A curious addendum to the case of Gilles de Rais comes from the once respected – though now largely discredited – research of Dr Margaret Murray. In her book 'The Witch Cult in Western Europe', originally published in 1921, she comes to the conclusion that Gilles (and Joan of Arc) were members of a Dianic cult devoted to the Roman lunar deity Diana, the virgin huntress. Murray claimed that this explained why none of her erstwhile supporters (including de Rais) stepped in to halt Joan's death. She was chosen, or chose to be, a martyr to her cause, and her death was celebrated as a sacrifice to the Old Religion. It has to be said that this stretches the bounds of probability a little too far than most people would care to take it, and there is no evidence that either Gilles – who longed to be a priest – or Joan – with her ecstatic visions of being God's chosen vessel for France's salvation – were involved in anything that modern followers of the Old Religion would care to relate to. The matter of Joan's early demonisation, painting her as a promiscuous harlot, hardly bears out the notion that she was a worthy sacrifice to a virgin goddess, and de Rais' notorious sexuality makes a mockery of this idea too!

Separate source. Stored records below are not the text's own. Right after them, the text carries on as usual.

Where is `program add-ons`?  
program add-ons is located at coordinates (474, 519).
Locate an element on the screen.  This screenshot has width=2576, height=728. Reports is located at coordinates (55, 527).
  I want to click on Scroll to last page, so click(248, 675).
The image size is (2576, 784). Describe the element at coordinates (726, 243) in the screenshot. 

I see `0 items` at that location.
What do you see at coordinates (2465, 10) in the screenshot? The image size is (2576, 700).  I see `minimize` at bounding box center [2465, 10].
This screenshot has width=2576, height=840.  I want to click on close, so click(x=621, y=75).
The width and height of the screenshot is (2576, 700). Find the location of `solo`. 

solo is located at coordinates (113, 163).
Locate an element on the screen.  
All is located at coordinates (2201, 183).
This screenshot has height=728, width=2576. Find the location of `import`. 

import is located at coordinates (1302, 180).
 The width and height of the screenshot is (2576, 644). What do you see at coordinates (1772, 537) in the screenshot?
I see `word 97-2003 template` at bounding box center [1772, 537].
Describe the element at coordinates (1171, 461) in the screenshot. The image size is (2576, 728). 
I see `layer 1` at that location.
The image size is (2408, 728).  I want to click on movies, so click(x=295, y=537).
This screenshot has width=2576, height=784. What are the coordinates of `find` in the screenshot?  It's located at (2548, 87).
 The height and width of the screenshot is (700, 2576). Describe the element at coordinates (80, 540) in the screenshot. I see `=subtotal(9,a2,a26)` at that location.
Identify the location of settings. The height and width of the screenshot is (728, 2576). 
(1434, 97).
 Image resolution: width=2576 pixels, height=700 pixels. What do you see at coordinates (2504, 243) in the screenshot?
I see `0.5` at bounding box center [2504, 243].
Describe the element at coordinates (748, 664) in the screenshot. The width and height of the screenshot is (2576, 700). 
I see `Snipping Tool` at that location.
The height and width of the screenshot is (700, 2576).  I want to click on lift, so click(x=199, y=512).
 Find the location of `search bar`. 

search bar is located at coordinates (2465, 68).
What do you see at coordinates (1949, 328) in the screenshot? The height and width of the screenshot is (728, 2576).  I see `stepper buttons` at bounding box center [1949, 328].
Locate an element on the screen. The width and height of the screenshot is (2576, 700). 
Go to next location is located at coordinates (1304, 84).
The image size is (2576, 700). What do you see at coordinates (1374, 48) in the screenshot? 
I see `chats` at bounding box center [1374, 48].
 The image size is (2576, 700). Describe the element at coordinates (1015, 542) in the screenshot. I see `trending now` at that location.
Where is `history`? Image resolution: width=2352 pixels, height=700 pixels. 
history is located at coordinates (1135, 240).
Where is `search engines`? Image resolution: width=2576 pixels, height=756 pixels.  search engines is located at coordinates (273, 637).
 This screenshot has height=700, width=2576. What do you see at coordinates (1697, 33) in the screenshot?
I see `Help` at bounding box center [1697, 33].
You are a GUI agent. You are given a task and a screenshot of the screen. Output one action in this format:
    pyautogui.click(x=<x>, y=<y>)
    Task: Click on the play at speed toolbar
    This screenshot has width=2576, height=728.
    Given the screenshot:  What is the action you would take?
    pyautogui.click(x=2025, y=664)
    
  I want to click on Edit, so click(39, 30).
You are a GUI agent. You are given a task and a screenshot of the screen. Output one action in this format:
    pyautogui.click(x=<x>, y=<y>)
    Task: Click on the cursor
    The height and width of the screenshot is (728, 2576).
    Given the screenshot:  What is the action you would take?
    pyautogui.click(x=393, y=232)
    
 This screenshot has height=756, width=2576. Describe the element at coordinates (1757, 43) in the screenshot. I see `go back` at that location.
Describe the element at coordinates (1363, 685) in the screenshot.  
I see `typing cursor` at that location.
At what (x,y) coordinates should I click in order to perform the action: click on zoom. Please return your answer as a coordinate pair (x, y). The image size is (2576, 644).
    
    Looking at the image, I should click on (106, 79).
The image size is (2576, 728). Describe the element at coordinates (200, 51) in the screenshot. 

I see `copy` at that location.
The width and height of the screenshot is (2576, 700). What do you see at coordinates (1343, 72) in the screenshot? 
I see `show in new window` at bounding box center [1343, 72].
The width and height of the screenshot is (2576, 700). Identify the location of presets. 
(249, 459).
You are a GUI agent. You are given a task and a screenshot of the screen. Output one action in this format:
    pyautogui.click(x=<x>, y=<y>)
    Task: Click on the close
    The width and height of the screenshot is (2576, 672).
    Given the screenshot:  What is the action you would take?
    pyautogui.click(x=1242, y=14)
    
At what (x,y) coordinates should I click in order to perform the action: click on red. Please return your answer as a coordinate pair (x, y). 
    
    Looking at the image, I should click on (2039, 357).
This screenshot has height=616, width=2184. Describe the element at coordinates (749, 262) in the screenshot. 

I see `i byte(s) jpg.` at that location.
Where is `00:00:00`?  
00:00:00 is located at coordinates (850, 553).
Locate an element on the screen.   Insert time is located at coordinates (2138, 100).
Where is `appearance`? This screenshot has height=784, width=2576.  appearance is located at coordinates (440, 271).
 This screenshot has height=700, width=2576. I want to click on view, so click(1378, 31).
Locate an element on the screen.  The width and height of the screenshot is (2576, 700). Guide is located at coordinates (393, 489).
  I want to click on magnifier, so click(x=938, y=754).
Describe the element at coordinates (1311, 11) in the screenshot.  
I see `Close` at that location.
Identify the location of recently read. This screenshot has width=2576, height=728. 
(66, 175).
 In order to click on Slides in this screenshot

Ironically though most writers on the subject since that time have, de Rais never explicitly mixed his alchemical leanings with his slaughter of children, and it is a mistake to see the two things as intrinsically linked. Whilst he did apparently allow his diabolical priest Prelati to use the limbs of his victims in magickal rites, Gilles himself never apparently believed that killing children and bathing in their blood would provide him with magickal answers to his problems, or bring him closer to God. He committed his murders because of his desire to emulate the Caesars of Ancient Rome, and indulged in black magick purely as a means of raising his finances. He violently asserted that despite his crimes he had never once been tempted to sell his soul to the Devil. For such small mercies, we should, perhaps, all be eternally grateful!